= DOEL OPDRACHT =
Ga verder met de tekst over de klacht tegen de notaris, te beginnen na de laatste zin.

Ten aanzien van de argumenten van de notaris dat de personen die namens de goede doelen tegen hem ageren, niet bevoegd zijn om namens deze doelen te handelen en dat de advocaat van de cliënten niet bevoegd is om hen als erfgenamen te vertegenwoordigen geldt dat de notaris, op basis van de voorafgaand aan de zitting door de cliënten nader overgelegde stukken, deze bevoegdheden tijdens de zitting heeft erkend, zodat de commissie daarop niet nader zal ingaan.

Ten aanzien van de klacht over de openstaande factuur van € 9.898,42 is de commissie van oordeel dat, nu de cliënten wegens het ontbreken van enige specificatie de in rekening gebrachte werkzaamheden weerspreken, het op de weg van de notaris had gelegen om de verrichte werkzaamheden te specificeren en deze urenspecificatie aan de cliënten te verstrekken. Ondanks herhaalde verzoeken heeft de notaris dat niet gedaan. Zo de notaris al extra werkzaamheden moet verrichten om de urenspecificatie samen te stellen, omdat hij daarvoor het dossier moet doornemen, ontslaat dat hem niet van de verplichting jegens de cliënten de in rekening gebrachte werkzaamheden te specificeren. De commissie is daarbij van oordeel dat de notaris voor het verstrekken van de urenspecificatie geen extra kosten aan de cliënt in rekening mag brengen.

Regels uit een verzameling
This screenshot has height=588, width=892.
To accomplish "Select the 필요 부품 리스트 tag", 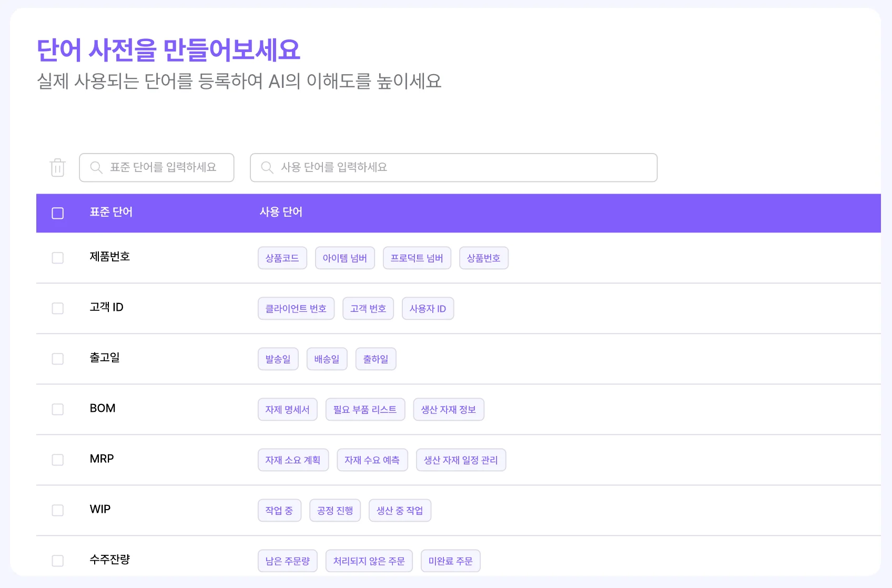I will [x=365, y=410].
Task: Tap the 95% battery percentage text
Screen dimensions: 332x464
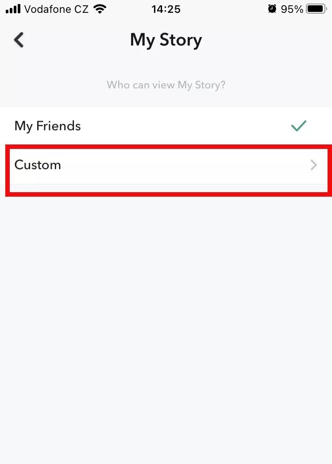Action: [x=292, y=9]
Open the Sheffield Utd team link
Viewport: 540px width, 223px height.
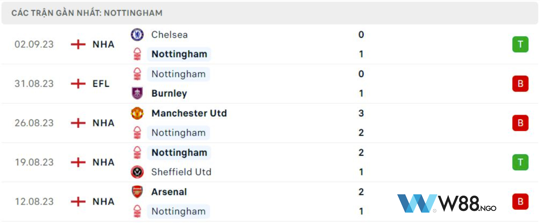181,172
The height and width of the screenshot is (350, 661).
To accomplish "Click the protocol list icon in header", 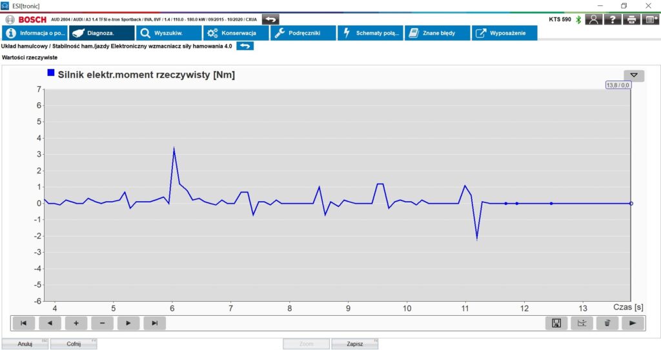I will [651, 19].
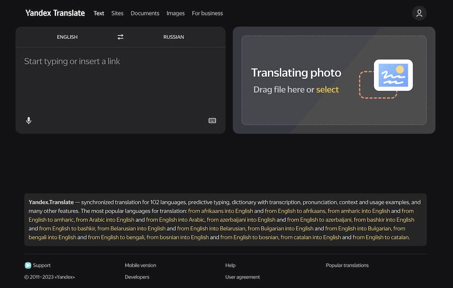Click the Yandex Translate logo

pos(55,13)
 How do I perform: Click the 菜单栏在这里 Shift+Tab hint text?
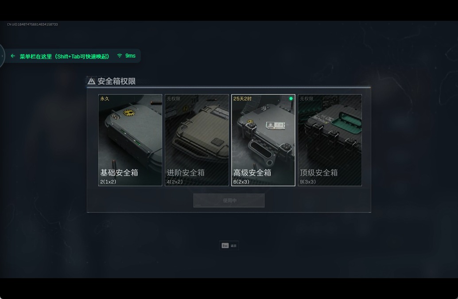[x=64, y=56]

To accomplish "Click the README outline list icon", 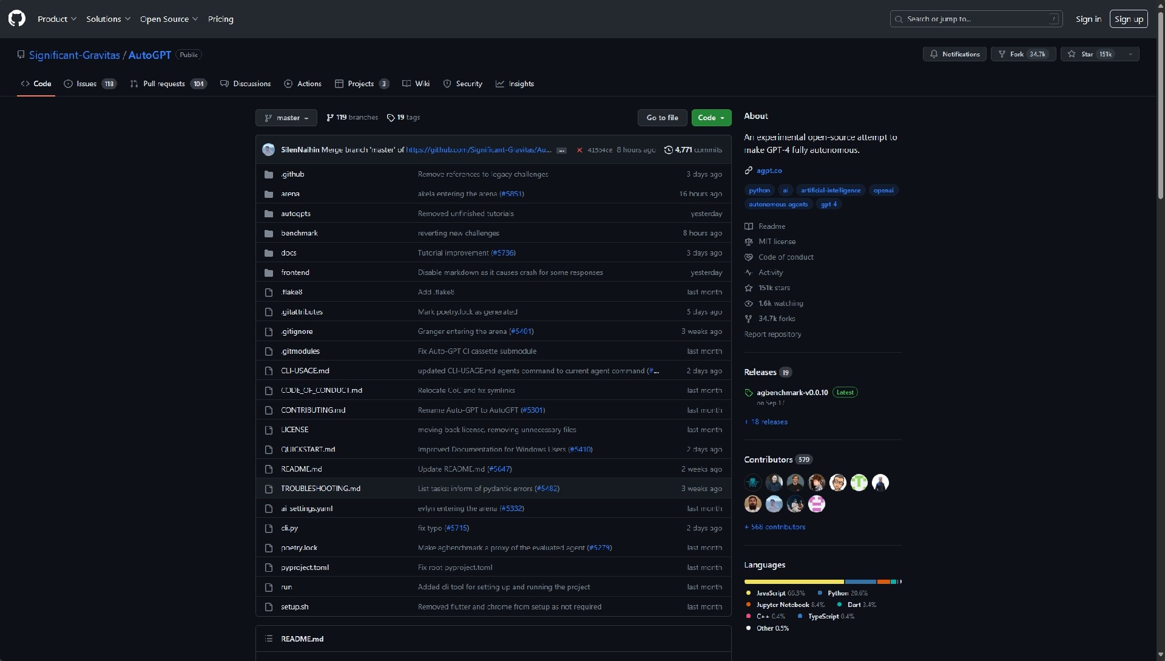I will click(x=269, y=639).
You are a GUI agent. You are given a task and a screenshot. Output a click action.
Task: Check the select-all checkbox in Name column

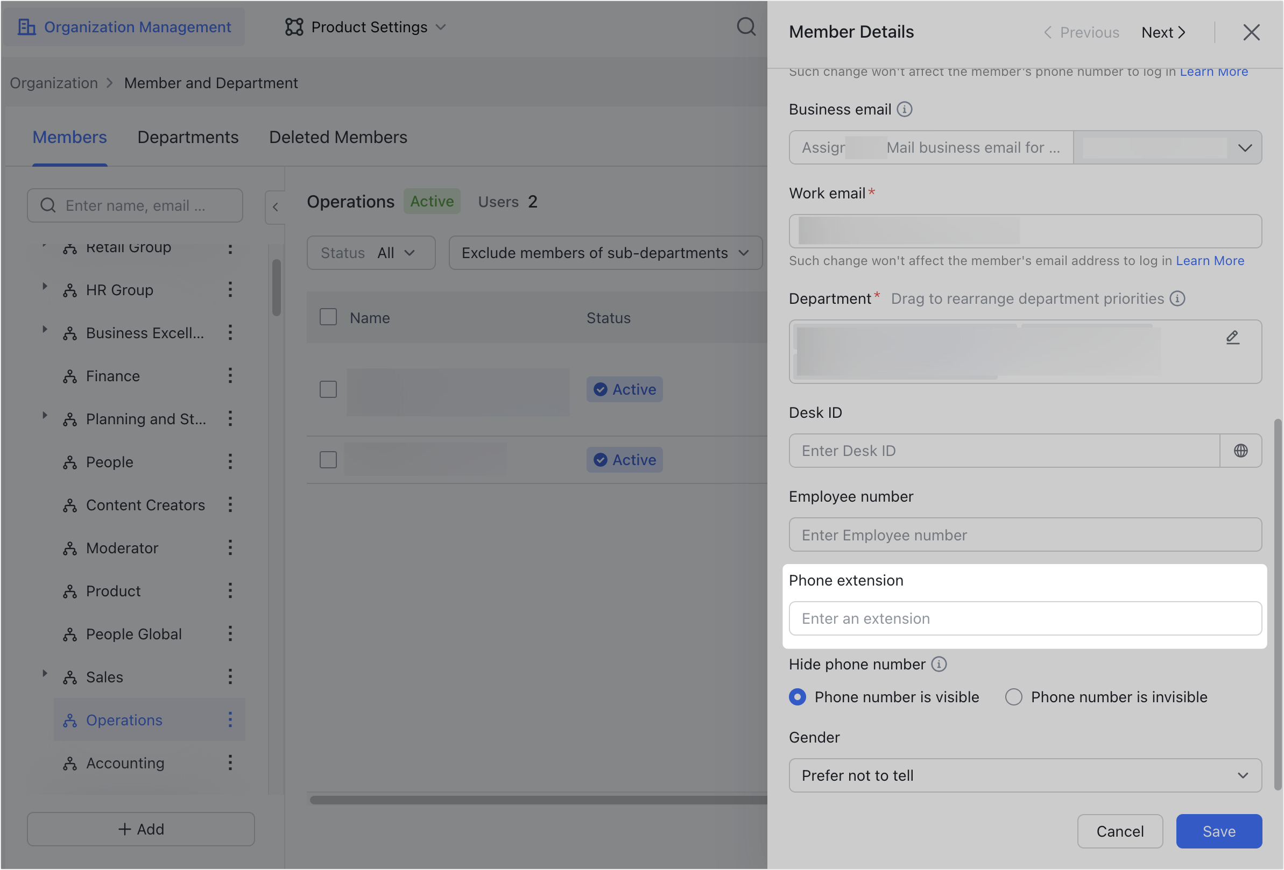pyautogui.click(x=328, y=317)
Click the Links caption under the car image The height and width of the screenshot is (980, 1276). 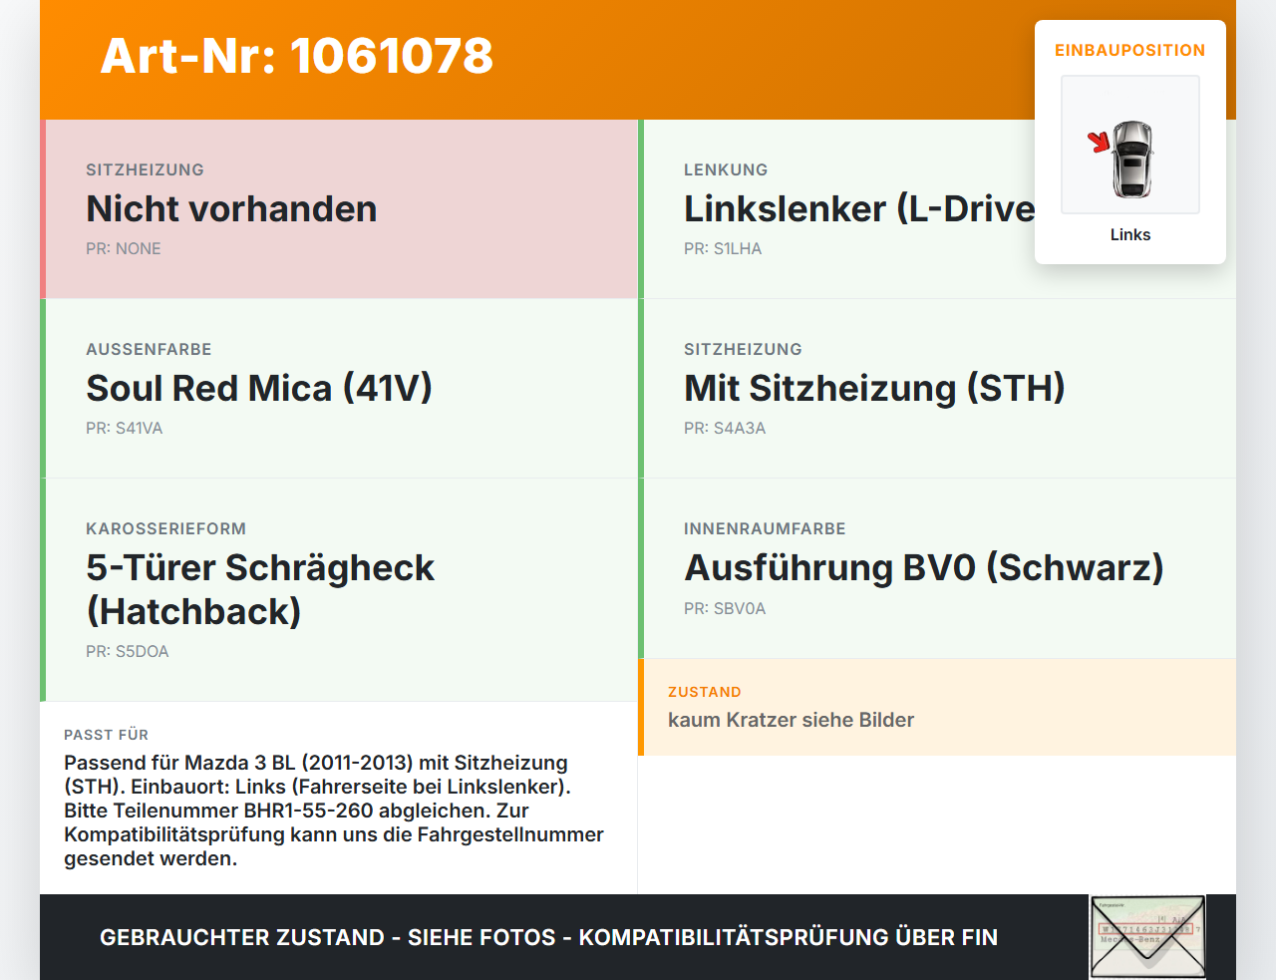pyautogui.click(x=1130, y=234)
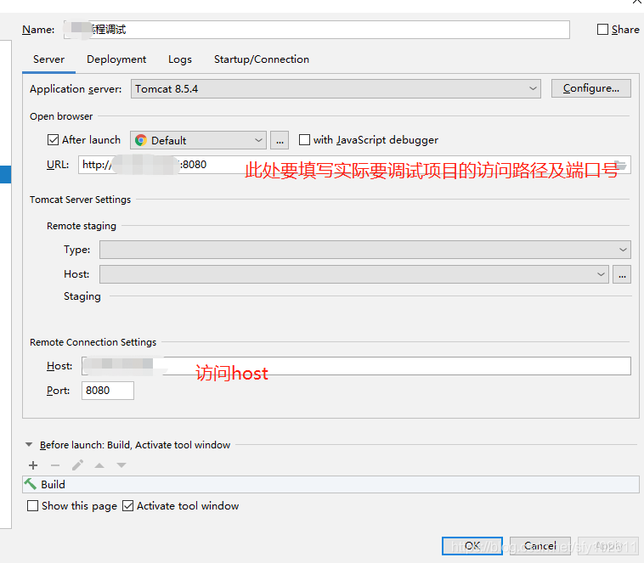Expand the Remote staging Type dropdown
Screen dimensions: 644x563
coord(364,250)
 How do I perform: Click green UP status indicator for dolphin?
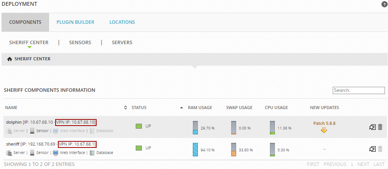point(139,126)
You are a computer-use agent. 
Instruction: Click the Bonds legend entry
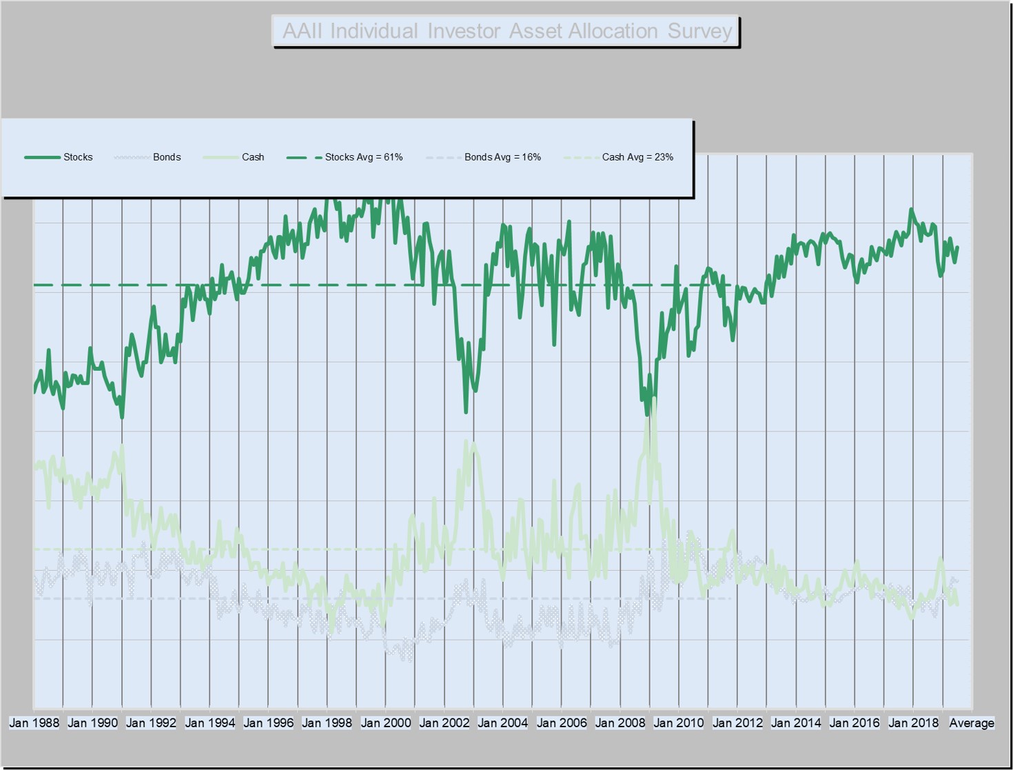pos(147,157)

= UITWERKING OPDRACHT =
Deze werkzaamheden worden geacht begrepen te zijn in het door de notaris gehanteerde uurtarief. Evenmin acht de commissie het redelijk om aan het verstrekken van de urenspecificatie de voorwaarde te verbinden dat de cliënten met betaling van de gehele factuur akkoord dienen te gaan. De klachten van de cliënten met betrekking tot de factuur zijn derhalve gegrond.

De commissie overweegt dat de werkzaamheden met betrekking tot de ontvangst van de opbrengst van de [naam]-participaties in omvang beperkt zijn geweest en dat de notaris door hem gestelde andere kosten die met het betwiste bedrag samenhangen, niet heeft aangetoond. Naar het oordeel van de commissie dienen de betwiste kosten naar maatstaven van redelijkheid en billijkheid gematigd te worden tot een bedrag van € 1.000,– exclusief omzetbelasting, waarbij de commissie aansluiting zoekt bij het door de cliënten kennelijk redelijk bevonden bedrag.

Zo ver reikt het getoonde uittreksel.